> [Saved entries]:
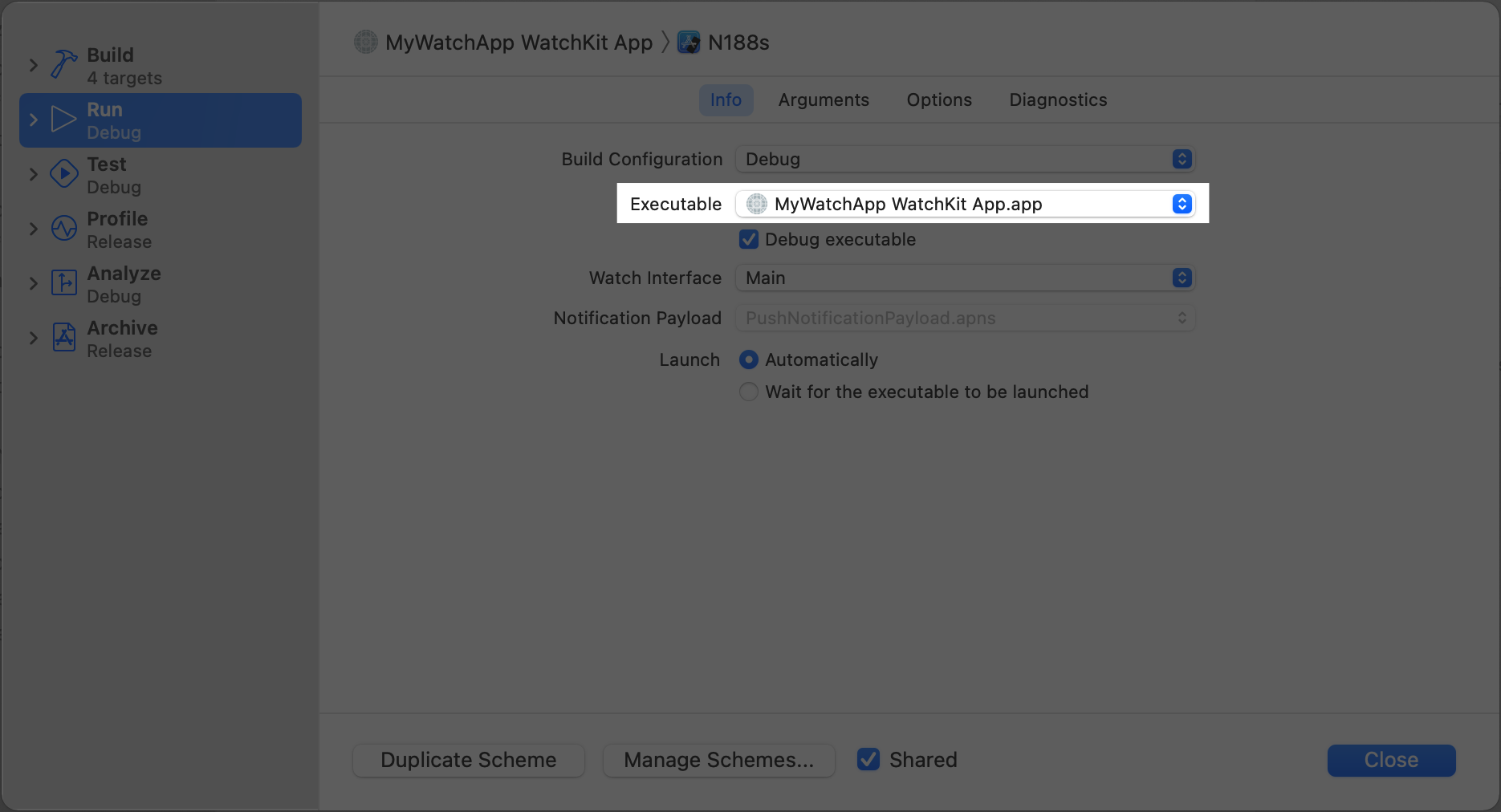1501x812 pixels.
Task: Click the Manage Schemes button
Action: (x=718, y=761)
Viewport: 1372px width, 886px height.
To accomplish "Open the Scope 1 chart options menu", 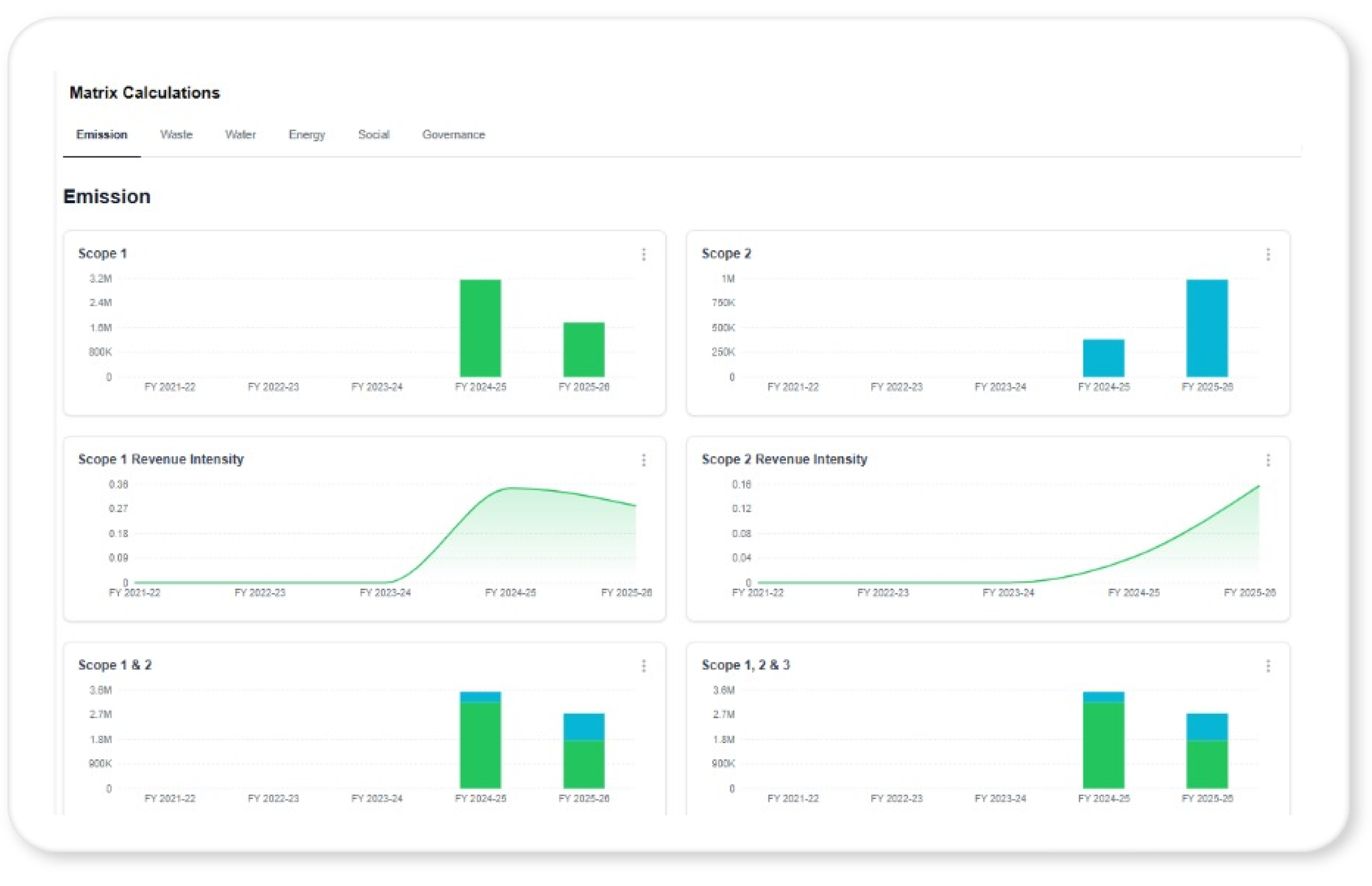I will click(644, 255).
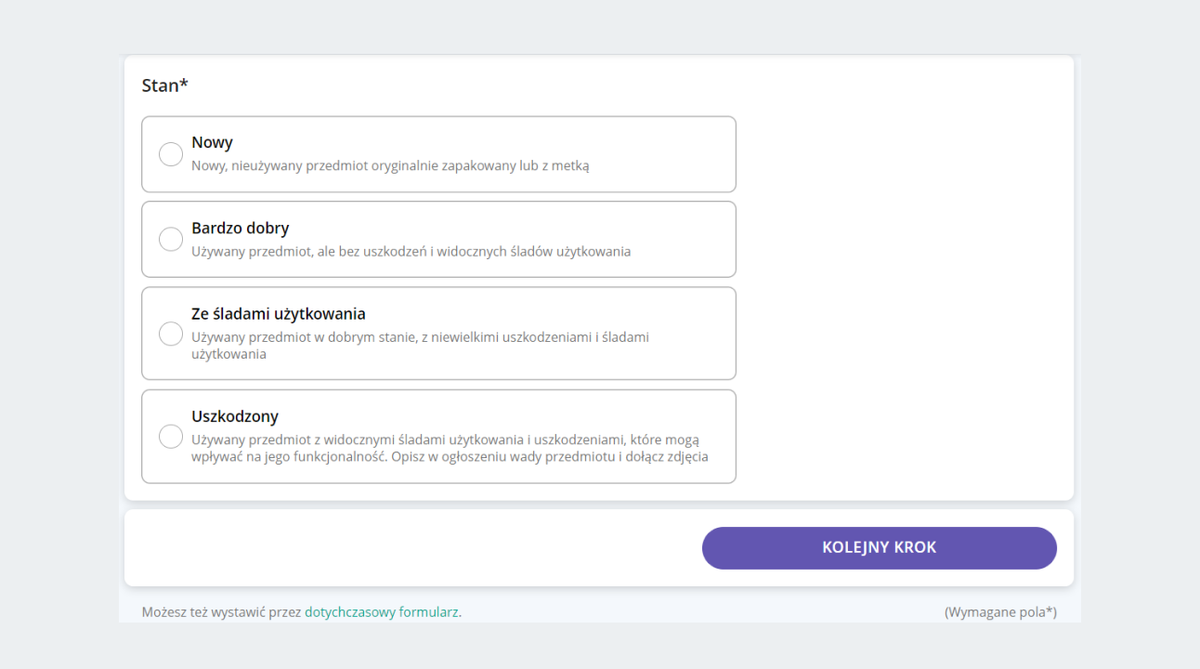Click empty space left of KOLEJNY KROK
Image resolution: width=1200 pixels, height=669 pixels.
click(410, 548)
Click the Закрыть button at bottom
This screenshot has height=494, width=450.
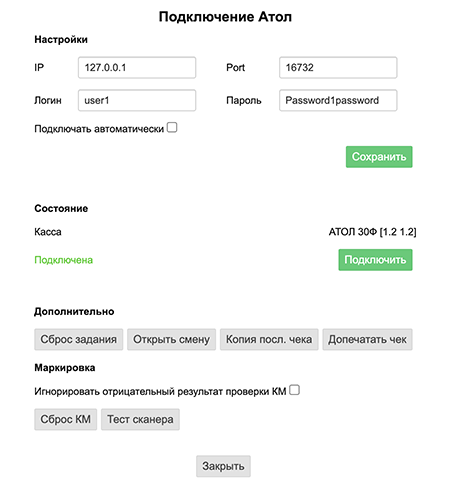223,466
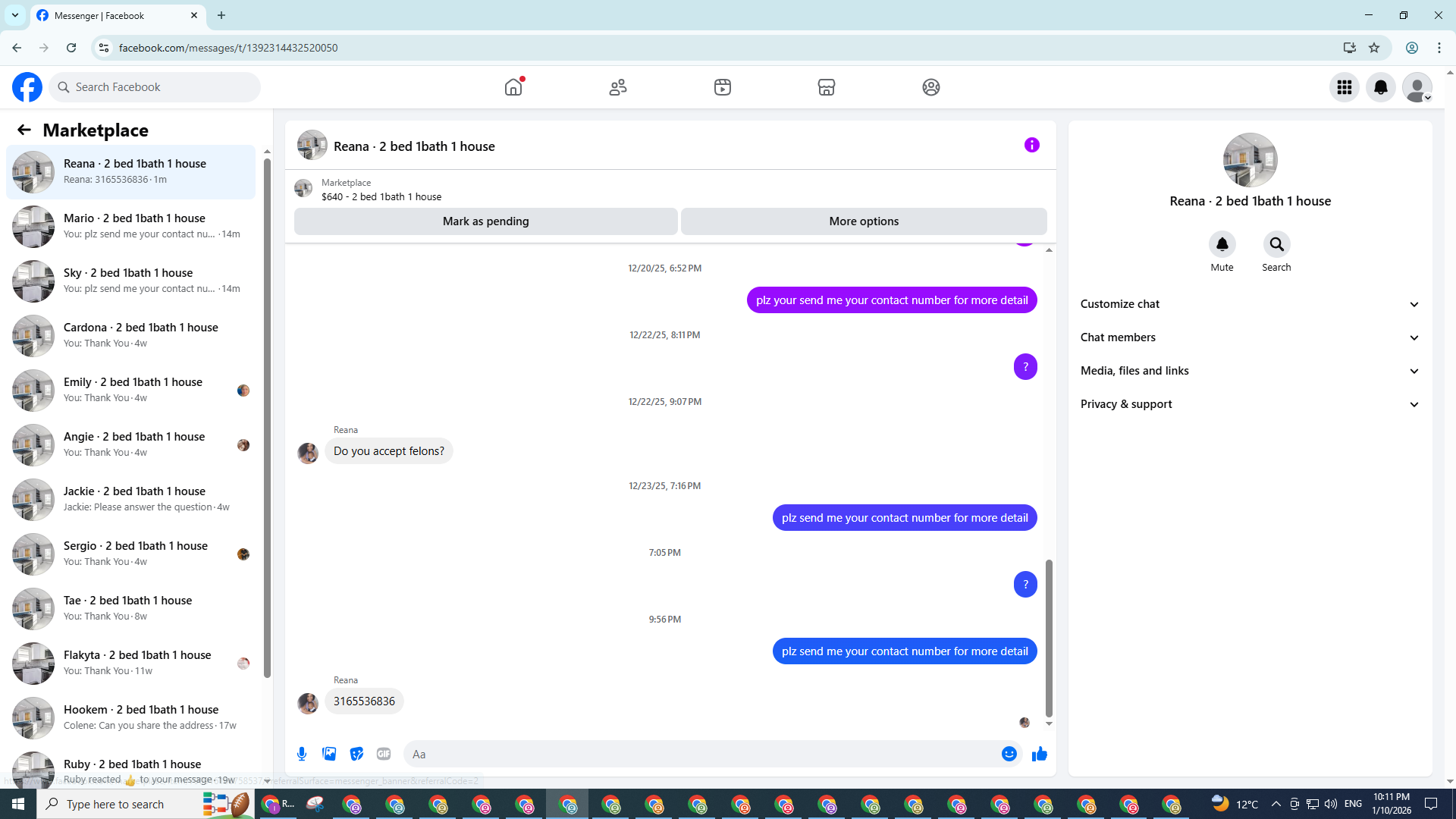Click the voice clip microphone icon
Screen dimensions: 1456x819
(302, 754)
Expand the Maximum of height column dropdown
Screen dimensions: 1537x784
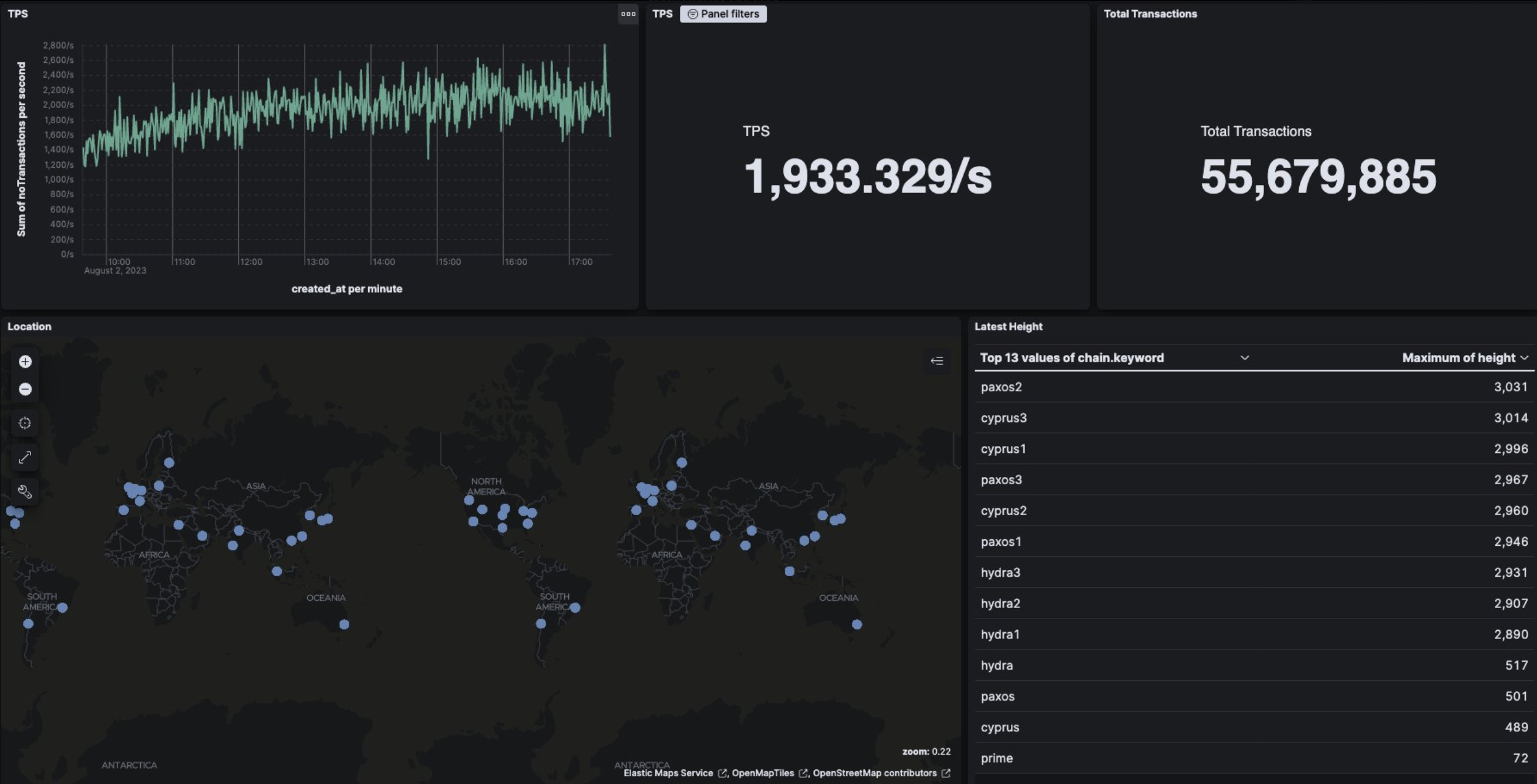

> [Given request]: Starting with the line containing "Click the Закрыть button at bottom" and going on through the end of the items, write those lines out again with "dropdown" swapped for "list" and nothing else changed. Leave the pictures out.

> [Exercise result]:
Click the Закрыть button at bottom
This screenshot has height=494, width=450.
223,466
Click the voice clip microphone icon
Screen dimensions: 1456x819
(302, 754)
Expand the Maximum of height column list
Screen dimensions: 1537x784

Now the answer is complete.